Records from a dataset
* * * * * * *

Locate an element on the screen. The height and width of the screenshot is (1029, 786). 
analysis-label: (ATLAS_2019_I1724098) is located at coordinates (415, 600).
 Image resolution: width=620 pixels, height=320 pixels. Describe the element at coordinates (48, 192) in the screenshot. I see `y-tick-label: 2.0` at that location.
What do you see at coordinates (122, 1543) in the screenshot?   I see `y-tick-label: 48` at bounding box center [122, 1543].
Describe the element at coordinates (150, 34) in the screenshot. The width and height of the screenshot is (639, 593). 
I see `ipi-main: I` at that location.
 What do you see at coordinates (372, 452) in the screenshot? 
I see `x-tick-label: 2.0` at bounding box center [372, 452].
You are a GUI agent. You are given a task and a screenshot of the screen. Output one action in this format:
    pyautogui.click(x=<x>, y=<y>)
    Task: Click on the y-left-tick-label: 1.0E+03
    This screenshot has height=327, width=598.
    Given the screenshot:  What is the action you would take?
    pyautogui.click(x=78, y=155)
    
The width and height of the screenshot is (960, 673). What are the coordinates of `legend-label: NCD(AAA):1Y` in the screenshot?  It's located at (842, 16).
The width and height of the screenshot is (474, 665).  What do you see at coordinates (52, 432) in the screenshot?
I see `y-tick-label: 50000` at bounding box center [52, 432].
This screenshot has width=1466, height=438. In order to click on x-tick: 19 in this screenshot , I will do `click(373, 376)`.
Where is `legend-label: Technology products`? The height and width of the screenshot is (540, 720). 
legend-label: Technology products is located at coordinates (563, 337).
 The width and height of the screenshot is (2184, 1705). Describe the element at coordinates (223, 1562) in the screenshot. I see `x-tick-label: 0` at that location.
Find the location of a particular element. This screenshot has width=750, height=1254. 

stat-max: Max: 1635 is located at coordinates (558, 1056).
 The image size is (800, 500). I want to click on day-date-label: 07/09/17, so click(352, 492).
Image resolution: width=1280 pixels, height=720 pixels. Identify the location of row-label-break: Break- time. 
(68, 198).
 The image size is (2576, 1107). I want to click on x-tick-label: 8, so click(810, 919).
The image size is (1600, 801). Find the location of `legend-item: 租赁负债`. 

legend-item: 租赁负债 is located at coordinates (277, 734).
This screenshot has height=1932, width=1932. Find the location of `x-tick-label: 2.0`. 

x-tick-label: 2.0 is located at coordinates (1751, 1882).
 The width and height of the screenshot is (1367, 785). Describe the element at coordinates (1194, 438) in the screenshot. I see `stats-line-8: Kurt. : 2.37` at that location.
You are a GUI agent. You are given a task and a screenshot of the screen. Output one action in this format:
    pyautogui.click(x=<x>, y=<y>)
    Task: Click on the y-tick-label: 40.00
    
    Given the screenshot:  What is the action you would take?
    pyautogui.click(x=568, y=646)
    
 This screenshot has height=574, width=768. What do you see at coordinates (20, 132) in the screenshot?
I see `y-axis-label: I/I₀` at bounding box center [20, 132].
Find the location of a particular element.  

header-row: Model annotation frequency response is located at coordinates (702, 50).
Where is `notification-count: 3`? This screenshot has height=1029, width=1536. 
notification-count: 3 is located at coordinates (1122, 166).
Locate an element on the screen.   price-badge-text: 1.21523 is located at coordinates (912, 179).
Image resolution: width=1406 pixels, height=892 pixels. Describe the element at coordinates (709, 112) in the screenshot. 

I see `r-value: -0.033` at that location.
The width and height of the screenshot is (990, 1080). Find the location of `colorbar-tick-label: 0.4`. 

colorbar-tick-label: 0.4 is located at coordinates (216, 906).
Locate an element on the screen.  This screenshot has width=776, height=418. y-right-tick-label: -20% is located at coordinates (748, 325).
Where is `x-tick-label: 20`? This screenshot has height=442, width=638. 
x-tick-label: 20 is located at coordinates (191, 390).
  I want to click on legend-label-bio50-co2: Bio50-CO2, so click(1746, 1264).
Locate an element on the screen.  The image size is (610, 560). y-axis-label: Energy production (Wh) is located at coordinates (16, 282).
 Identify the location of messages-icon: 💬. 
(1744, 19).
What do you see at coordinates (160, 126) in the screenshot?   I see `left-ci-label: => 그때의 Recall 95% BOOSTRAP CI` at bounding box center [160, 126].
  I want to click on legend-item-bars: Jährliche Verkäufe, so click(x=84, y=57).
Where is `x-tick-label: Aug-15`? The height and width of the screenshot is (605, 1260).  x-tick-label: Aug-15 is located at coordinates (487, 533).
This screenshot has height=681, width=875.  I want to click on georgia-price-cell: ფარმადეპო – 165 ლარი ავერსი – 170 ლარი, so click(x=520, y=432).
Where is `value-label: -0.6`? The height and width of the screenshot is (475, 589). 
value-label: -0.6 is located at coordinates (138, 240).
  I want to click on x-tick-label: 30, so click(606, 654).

* * * * * * *

> WHAT IS NEEDED
Copy out, character for character, the part of the records that begins with the line containing "is (540, 720)." and ends with the line containing "The width and height of the screenshot is (2184, 1705).", including both of those lines.

> EXERCISE SOLUTION
Where is `legend-label: Technology products`? The height and width of the screenshot is (540, 720). 
legend-label: Technology products is located at coordinates (563, 337).
 The width and height of the screenshot is (2184, 1705). Describe the element at coordinates (223, 1562) in the screenshot. I see `x-tick-label: 0` at that location.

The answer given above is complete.